Among the entries, find each line that includes the string "screenshot" and list it.

§ Raw data:
━━━━━━━━━━

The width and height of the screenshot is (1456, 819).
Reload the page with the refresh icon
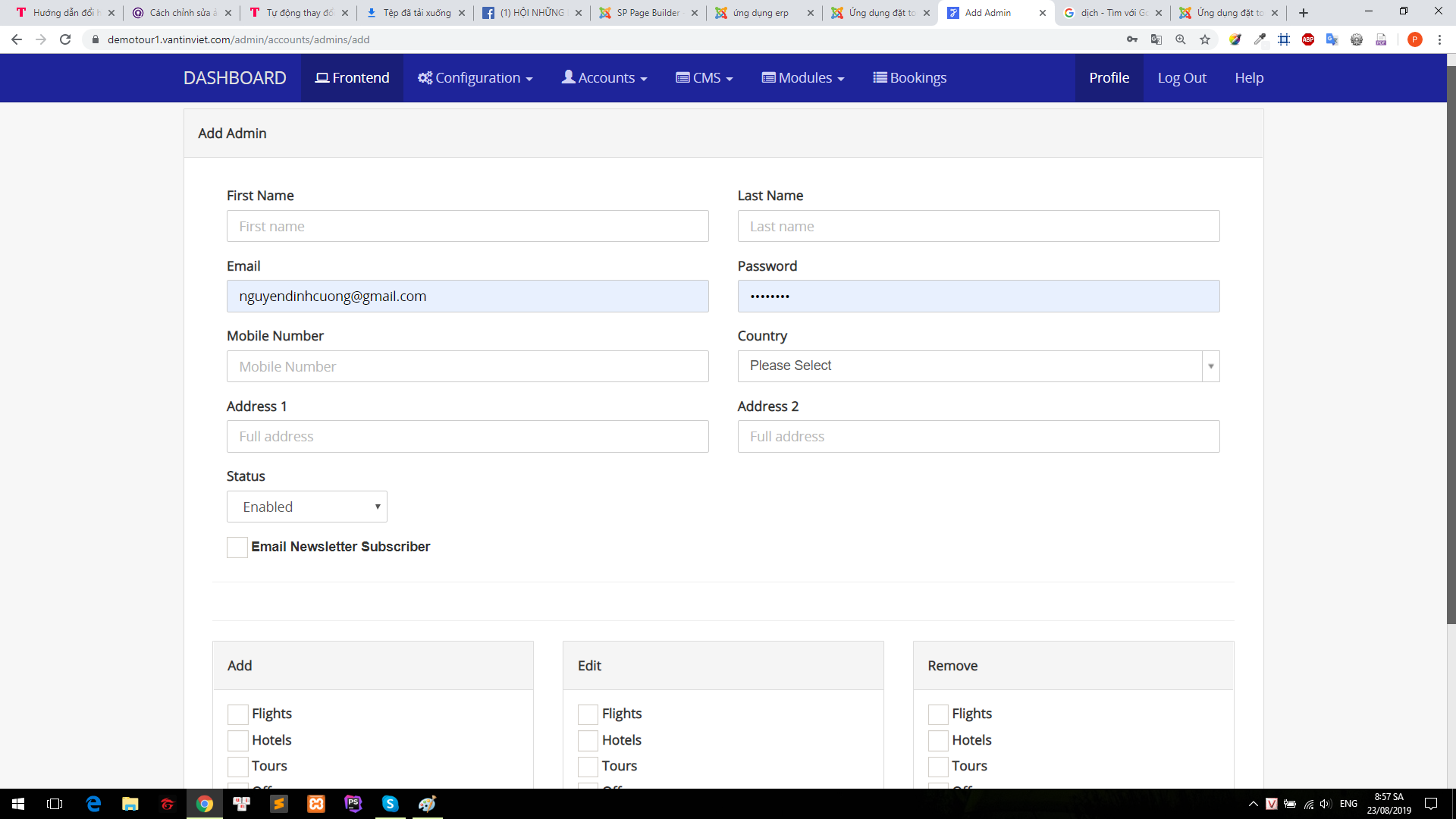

━━━━━━━━━━

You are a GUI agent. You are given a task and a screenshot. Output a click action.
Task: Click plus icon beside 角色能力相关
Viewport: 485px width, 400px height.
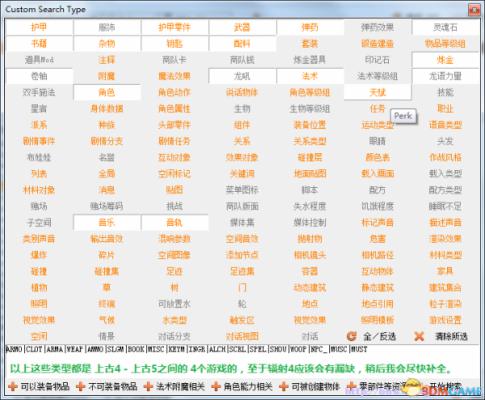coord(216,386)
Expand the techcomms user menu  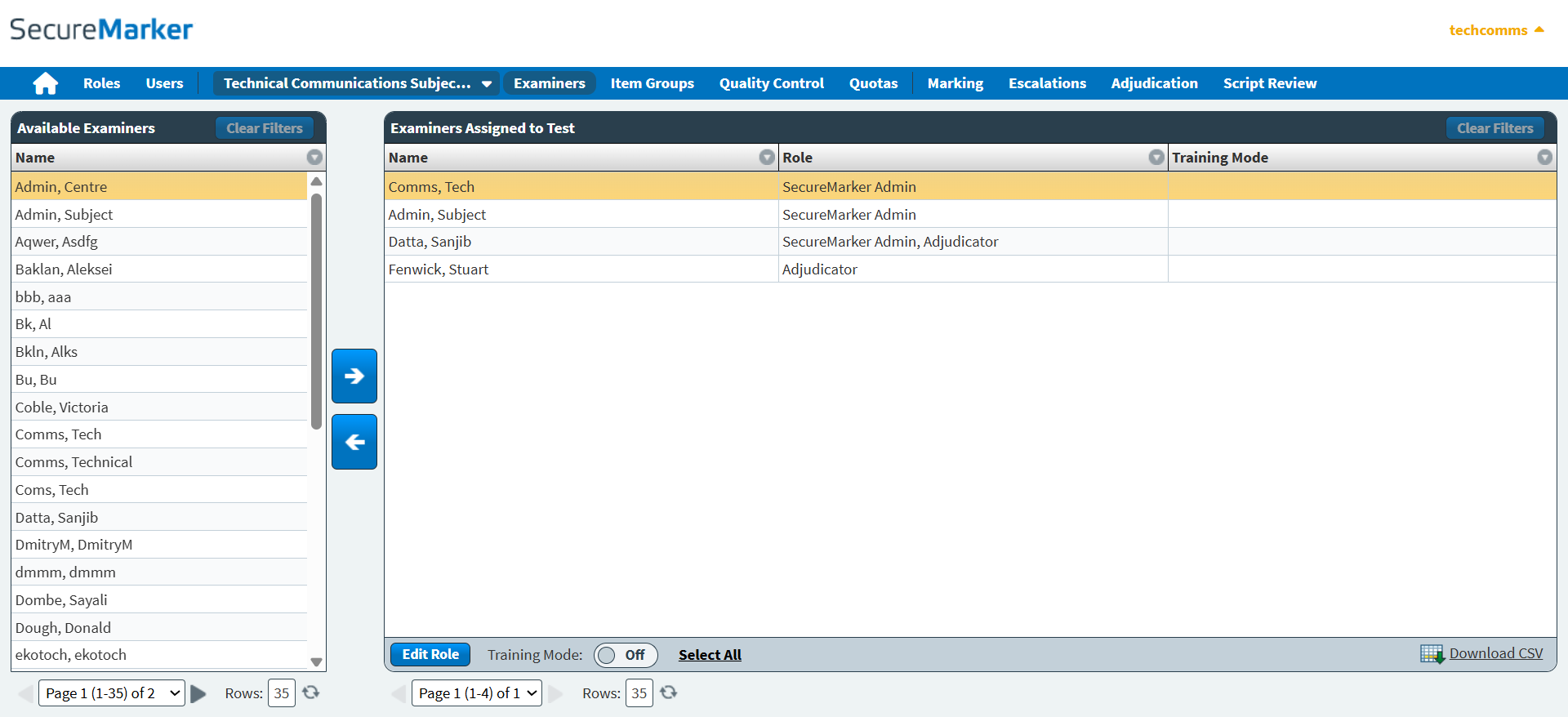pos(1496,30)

━━━━━━━━━━

§ Solution to this problem:
The width and height of the screenshot is (1456, 819).
You are a GUI agent. You are given a task and a screenshot. Output a click action.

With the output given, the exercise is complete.